# Page text
====================

It isn’t too soon to think about the spring bareroot tree sale
By Barb Gorges
Back in the spring Martha Mullikin told me I had to come and see her orchard. I didn’t get there until mid-August. It should have been a good time to see fruit, but it just hasn’t been a good year for fruit trees here, with blossoms getting knocked off by late spring frost. Other years have been much better.
Cheyenne is not a hub for commercial orchards. Besides unpredictable weather we don’t have enough water. Fruiting trees and shrubs are not drought tolerant and need to be watered at least every week during the growing season. To up the chances of success, they need to be the right trees—and shrubs.
Martha picked her trees over the course of several years of Laramie County Master Gardeners’ bareroot tree sales offerings. She showed me her receipts from as far back as 2017 where one tree’s caliper, or diameter of the trunk, was slightly less than one inch. Five years later it is nearly triple that.
Small trees are easier to get established than larger ones—they recover from transplanting sooner (and they are easier to plant). And if they are bareroot, they establish faster than any with their roots coddled by potting soil.
Martha’s first tree was a Compass Cherry Plum, a cross between a cherry and a plum. Her next was a Liberty Apple. Apples need another apple to fertilize their blossoms. Luckily the neighbor has a crabapple that blooms at the same time, and that works. That year she also added an Evans Bali Cherry. Then came a Ure Pear and a Summercrisp Pear—pears also need two to fruit. The Zestar Apple finally bloomed last year. This year the blossoms froze. And Martha picked up a few elderberry shrubs.
This year’s LCMG bareroot sale includes 22 diverse plants from Bailey Nursery, a wholesale nursery in Minnesota. The choices are rated for USDA horticultural zones 3 and 4, colder than our Zone 5 area. That won’t protect them from frozen blossoms some years, but it should keep the trees from being killed by cold snaps.
Look for the sale online at LCMG.org in January and place your order for delivery in the spring.
There are a few plants on the list that aren’t fruiting: a couple of hardy peonies, a Bloomerang Lilac that will bloom twice a year, as well as two shade trees, Greenspire Linden and Lewis and Clark Prairie Expedition Elm. The elm is a cultivar from an American elm in North Dakota that survived Dutch Elm Disease years ago.
The list includes fruiting shrubs like Serviceberry, Purpleleaf Bailey Hazelnut, Nanking Cherry, Red Lake and Golden Currants and also Fallgold Raspberry which produces fruit twice a year.
Then there are the fruit trees. My favorite, Yellow Transparent Apple, is an old Russian heirloom. We had one in our yard in southeastern Montana. Its apples don’t store well but they make terrific applesauce.

====================

# Exercise
In the article on the bareroot tree sale, what was the first tree Martha planted? The records that come next have no connection to the article on the bareroot tree sale.

(Saved entries)
====================

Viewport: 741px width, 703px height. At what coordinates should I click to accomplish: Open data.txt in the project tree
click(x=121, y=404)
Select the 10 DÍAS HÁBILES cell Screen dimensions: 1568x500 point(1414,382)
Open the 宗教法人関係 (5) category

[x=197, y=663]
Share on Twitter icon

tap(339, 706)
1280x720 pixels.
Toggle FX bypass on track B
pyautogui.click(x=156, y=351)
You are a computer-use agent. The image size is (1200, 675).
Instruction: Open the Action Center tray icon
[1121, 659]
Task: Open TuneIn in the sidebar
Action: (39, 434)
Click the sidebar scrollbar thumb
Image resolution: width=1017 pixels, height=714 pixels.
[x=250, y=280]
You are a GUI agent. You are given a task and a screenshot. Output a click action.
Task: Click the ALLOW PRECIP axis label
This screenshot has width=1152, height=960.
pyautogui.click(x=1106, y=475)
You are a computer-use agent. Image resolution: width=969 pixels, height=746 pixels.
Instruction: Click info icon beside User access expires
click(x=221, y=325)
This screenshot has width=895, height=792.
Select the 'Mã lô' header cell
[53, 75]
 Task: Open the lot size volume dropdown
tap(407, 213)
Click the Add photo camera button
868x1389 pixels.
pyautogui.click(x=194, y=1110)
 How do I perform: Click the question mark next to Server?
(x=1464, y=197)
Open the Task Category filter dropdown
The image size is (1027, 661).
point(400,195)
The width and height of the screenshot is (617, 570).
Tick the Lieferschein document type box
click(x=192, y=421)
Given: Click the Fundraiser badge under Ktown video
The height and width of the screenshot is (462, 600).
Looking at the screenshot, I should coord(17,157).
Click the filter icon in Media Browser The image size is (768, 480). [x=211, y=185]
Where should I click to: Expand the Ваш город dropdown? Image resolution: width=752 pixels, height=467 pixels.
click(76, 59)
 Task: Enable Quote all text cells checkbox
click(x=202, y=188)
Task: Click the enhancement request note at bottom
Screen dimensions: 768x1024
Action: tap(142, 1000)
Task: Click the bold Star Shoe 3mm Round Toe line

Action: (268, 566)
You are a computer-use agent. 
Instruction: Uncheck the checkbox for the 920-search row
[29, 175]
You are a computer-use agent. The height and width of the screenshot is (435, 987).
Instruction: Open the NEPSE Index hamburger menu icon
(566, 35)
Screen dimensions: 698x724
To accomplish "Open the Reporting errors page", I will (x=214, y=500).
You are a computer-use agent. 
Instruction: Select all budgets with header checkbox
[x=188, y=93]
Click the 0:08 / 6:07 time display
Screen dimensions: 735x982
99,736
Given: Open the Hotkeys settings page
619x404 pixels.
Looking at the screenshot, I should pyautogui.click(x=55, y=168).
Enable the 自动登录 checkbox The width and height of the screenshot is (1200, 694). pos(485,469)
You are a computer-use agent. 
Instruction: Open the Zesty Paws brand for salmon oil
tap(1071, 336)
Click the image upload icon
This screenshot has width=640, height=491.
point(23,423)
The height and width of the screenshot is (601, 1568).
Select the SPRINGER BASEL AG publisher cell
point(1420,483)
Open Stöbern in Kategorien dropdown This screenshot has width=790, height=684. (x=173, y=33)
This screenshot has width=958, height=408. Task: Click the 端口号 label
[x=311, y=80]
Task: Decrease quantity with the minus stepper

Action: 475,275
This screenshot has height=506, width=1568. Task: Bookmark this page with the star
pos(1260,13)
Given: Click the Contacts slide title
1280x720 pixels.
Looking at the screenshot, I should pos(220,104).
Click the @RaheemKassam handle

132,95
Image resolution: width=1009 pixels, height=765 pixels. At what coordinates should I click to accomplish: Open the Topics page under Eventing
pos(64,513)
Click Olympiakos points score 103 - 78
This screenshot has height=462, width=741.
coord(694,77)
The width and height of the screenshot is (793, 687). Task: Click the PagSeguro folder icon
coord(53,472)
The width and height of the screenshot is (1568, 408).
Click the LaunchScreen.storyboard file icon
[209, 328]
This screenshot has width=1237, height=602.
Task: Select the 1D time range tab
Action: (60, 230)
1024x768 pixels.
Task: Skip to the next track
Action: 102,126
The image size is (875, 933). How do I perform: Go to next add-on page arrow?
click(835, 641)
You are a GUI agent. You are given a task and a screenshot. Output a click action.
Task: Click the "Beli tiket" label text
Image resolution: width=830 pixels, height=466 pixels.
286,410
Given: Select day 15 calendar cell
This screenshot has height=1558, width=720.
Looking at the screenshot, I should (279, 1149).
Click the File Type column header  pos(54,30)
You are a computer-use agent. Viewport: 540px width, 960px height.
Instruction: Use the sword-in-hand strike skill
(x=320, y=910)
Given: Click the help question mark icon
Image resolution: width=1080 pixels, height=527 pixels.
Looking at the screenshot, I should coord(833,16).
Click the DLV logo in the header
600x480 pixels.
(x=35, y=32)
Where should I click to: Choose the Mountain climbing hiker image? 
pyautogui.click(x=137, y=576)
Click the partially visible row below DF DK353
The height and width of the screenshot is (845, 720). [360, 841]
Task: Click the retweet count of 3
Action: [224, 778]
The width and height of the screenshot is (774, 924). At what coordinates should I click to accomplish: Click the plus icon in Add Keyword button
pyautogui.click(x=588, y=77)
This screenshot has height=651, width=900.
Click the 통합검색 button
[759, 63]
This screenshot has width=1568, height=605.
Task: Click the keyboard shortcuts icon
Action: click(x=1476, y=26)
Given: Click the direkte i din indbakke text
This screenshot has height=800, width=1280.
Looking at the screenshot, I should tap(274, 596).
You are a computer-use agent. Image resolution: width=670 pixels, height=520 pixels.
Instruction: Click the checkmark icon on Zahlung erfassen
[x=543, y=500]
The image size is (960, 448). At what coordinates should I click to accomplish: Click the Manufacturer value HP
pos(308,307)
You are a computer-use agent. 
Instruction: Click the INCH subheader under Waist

====================

# Result of this exercise
A Compass Cherry Plum, a cross between a cherry and a plum.